> Requirement: Leaving out the pictures, retype the lines from the top of the listing through the line with "Image resolution: width=281" exactly.

____________________

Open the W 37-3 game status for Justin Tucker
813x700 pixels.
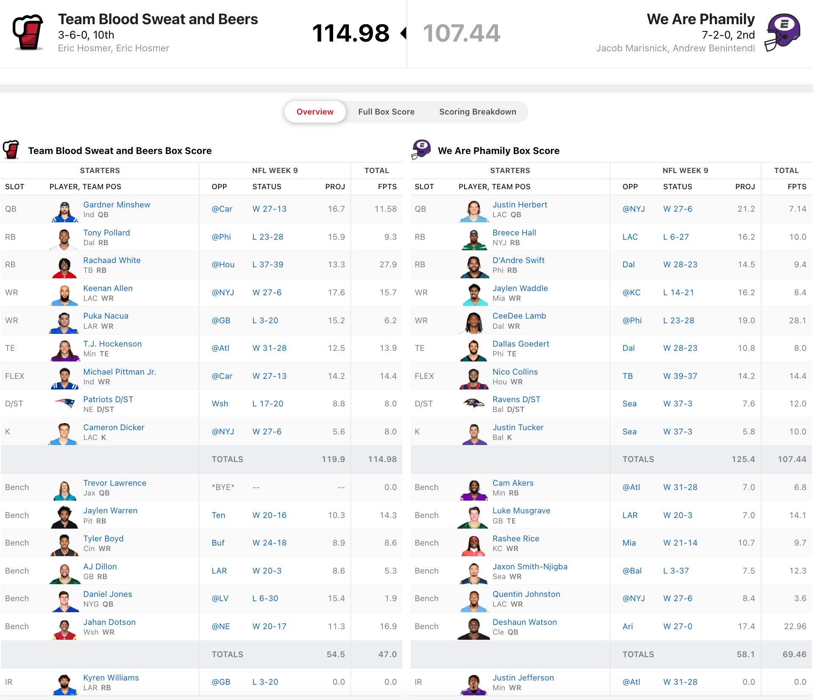coord(677,431)
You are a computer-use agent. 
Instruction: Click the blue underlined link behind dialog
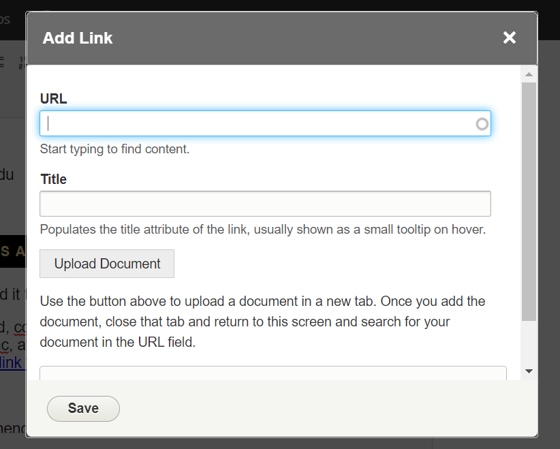pyautogui.click(x=12, y=362)
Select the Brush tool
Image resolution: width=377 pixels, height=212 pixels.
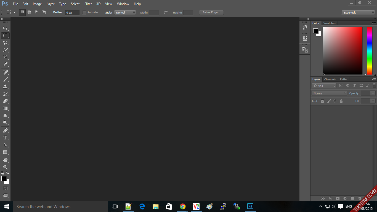[5, 80]
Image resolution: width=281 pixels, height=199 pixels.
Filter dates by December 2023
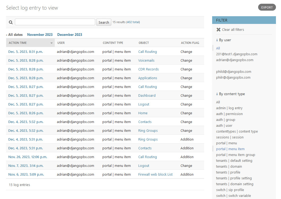(70, 35)
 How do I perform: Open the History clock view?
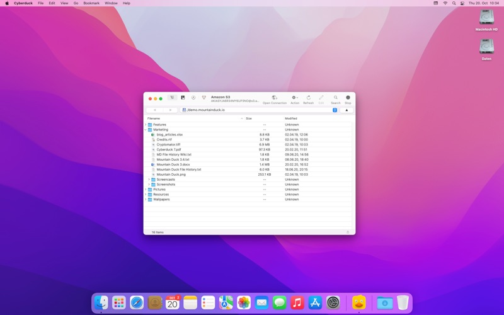193,98
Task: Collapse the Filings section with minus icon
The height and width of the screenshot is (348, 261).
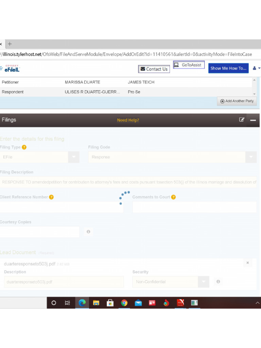Action: coord(253,120)
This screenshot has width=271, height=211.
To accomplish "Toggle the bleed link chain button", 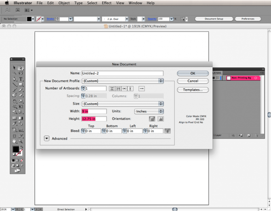I will 167,131.
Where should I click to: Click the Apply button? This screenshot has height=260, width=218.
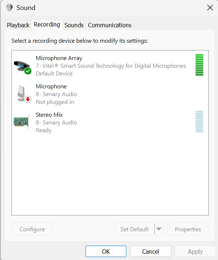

____________________

> Answer to this task:
Open the W 37-3 game status for Justin Tucker
813x700 pixels.
coord(677,431)
You are a computer-use agent. 
Instruction: Click the blue underlined link behind dialog
pyautogui.click(x=12, y=362)
Select the Brush tool
Image resolution: width=377 pixels, height=212 pixels.
[5, 80]
Image resolution: width=281 pixels, height=199 pixels.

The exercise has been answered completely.